Some of the images and objects can, as Vout says, still shock and challenge us, despite the pervasive ubiquity of sexual imagery in what some might call our ‘permissive’ culture.
Vout traces the history of these objects, from their contexts and origins, inasmuch as we can determine them, via later fates, including their passage through the collections of private ‘antiquarians’ of the relatively recent past, such as ‘Ned’ Warren and, a bit further back, Charles Townley. It was the collections of such men that stocked the museums they now reside in, the material here being predominantly drawn from the stock of the British Museum, who also published the book.
Having examined how the Greeks and Romans may have related to this material, Vout eventually looks at a range of C18th ideas, from admiration to opprobrium.

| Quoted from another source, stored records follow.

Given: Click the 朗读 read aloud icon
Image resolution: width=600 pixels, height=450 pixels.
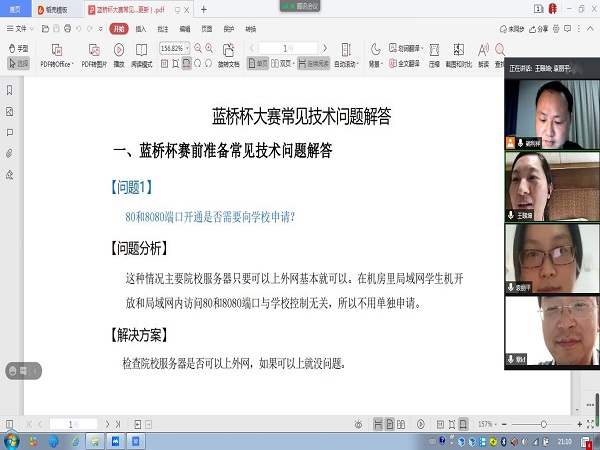Looking at the screenshot, I should [x=484, y=57].
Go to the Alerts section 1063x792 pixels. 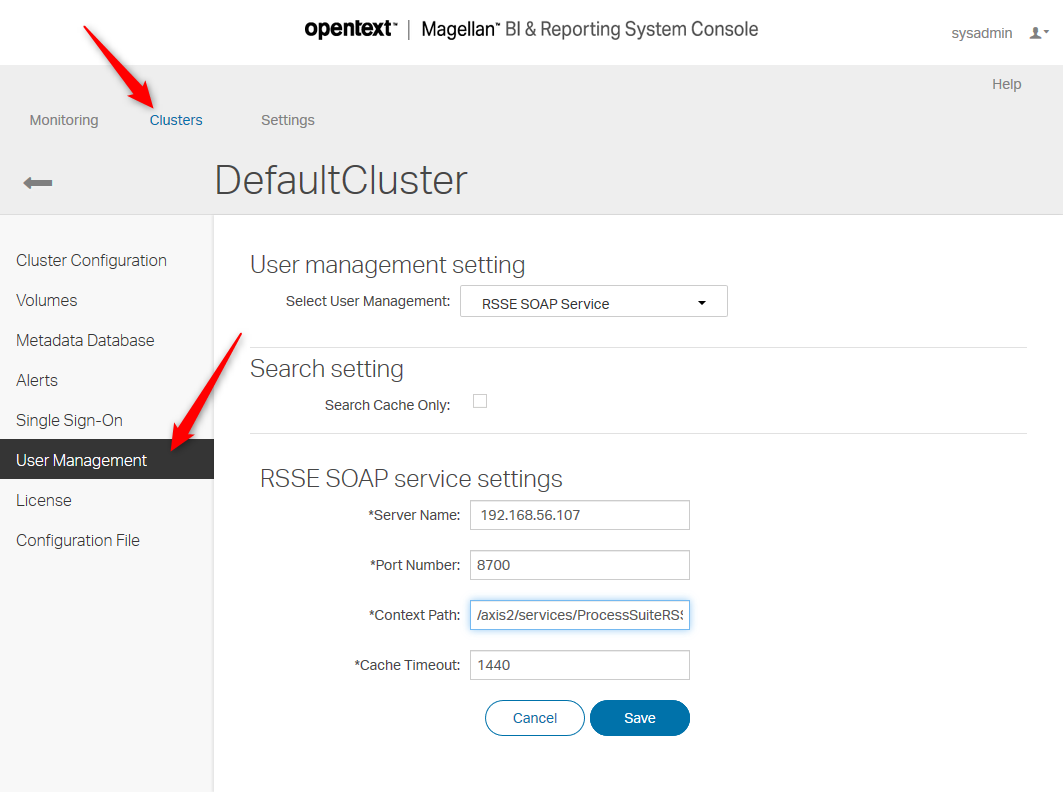37,380
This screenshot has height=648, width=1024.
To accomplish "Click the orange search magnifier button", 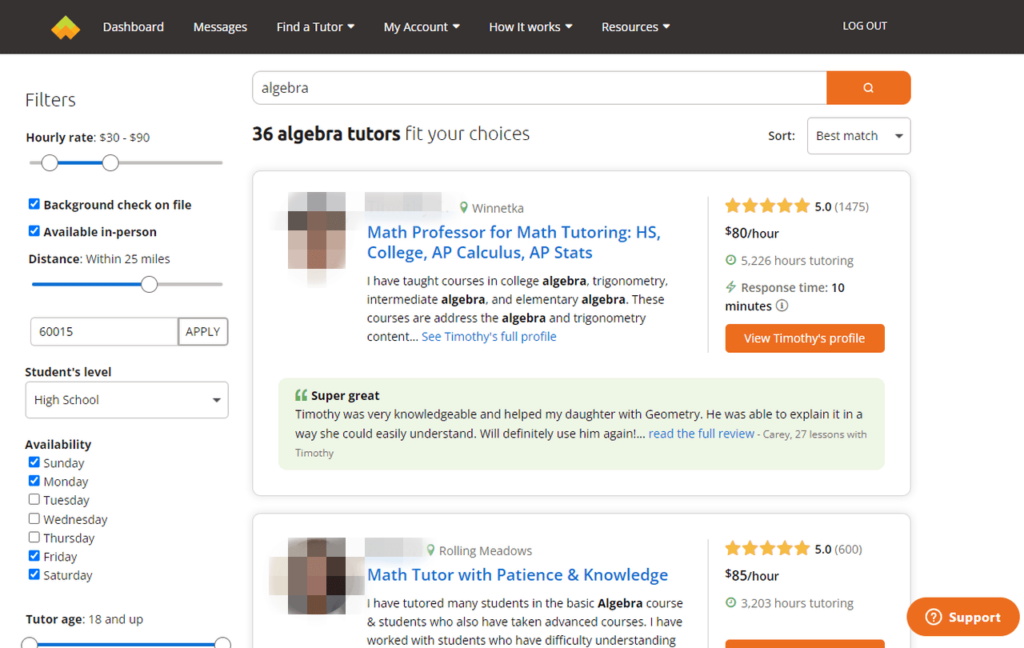I will coord(868,88).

On the one hand Vout quotes an Enlightenment collector, enthusiast and apologist, who ‘argued passionately for sexual tolerance’, and talks of the ‘noble simplicity of the ancients’, whilst on the other we hear from one of the numerous critics of such collectors, who decries their collections for being filled with ‘generative organs in their most odious and degrading protrusion’!
It’s only very recently that many of these once relatively commonplace objects, and this is particularly true of the more risqué ones included here – which include fairly explicit depictions of bestiality, rape and homosexuality (some taboos evolve, others perhaps don’t) – have begun to emerge from the shadow of our more recent Christian heritage, and find their way into public view, outside of the private/esoteric confines of the ‘museum secretum’.
These changing modes of display reflect evolving values, and the ‘Warren Cup’, for example, has enjoyed an odyssey from ‘controversial’ object of private admiration to British Museum shop souvenir!*
For me this book, whilst undoubtedly really quite interesting, and filled with many beautiful objects and images (as well as some strange, some disturbing, and some weird or banal), dissects rather than penetrates its subject, and is, rather bizarrely perhaps, almost sexless.
Towards the end of the book, as she starts to sum up, Vout refers to a Barbican show called Seduced (fairly recent at the time of I first read this book, but ages ago now) which she describes as ‘a show which put visual stimulation over and above context’. Vout very avowedly does the precisely the opposite.
* The British Museum famously (or infamously, depending on your views on ‘Uranian love’ and capitalism and the arts) bought the Warren Cup for an eye-watering £1.8 million, in 1999.
If I judged this by visual appeal alone, it'd be an easy 5 stars. It's a beautifully formatted book, full of high-quality photographs, and honestly, that's primarily what I came to this book for. But ultimately, my rating is dragged down a little by the actual text itself, which, while not bad per se, is just a little dry and a lot padded. With both of the books I've read by Caroline Vout, I've just felt like she's using a lot of words without necessarily saying very much.
I will also say that there is a very... colonial overtone to this book that I didn't really love. It focuses way too much on the British collectors that bought, sold and donated the items showcased throughout the book, while the countries that originated them are stuck firmly in the ancient past. The trade in antiquities and their place in institutions like the British museum is treated as a moral neutral, and while I don't think she needn't have condemned them, talking this much about all this colonial history without in any way examining it leaves a bit of a bad taste in my mouth.
While I liked the topic and collation of artifacts, I thought the writing was strained. The first quarter was decent, and then it just started repeating itself.
This was really interesting in the subject matter that it tackled, and I loved how it explained why statues were nude, and also how it went into how gender was presented. However I didn't feel like the chapter at the end was needed, which is why I'm giving it 4 stars.